Molecular recognition and packing frustration in a helical protein

Biomolecular recognition entails attractive forces for the functional native states and discrimination against potential nonnative interactions that favor alternate stable configurations. The challenge posed by the competition of nonnative stabilization against native-centric forces is conceptualized as frustration. Experiment indicates that frustration is often minimal in evolved biological systems although nonnative possibilities are intuitively abundant. Much of the physical basis of minimal frustration in protein folding thus remains to be elucidated. Here we make progress by studying the colicin immunity protein Im9. To assess the energetic favorability of nonnative versus native interactions, we compute free energies of association of various combinations of the four helices in Im9 (referred to as H1, H2, H3, and H4) by extensive explicit-water molecular dynamics simulations (total simulated time > 300 μs), focusing primarily on the pairs with the largest native contact surfaces, H1-H2 and H1-H4. Frustration is detected in H1-H2 packing in that a nonnative packing orientation is significantly stabilized relative to native, whereas such a prominent nonnative effect is not observed for H1-H4 packing.
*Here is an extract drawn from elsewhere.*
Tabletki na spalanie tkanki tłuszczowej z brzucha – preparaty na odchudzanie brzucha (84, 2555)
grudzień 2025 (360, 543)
However, in contrast to the favored nonnative H1-H2 packing in isolation, the native H1-H2 packing orientation is stabilized by H3 and loop residues surrounding H4. Taken together, these results showcase the contextual nature of molecular recognition, and suggest further that nonnative effects in H1-H2 packing may be largely avoided by the experimentally inferred Im9 folding transition state with native packing most developed at the H1-H4 rather than the H1-H2 interface.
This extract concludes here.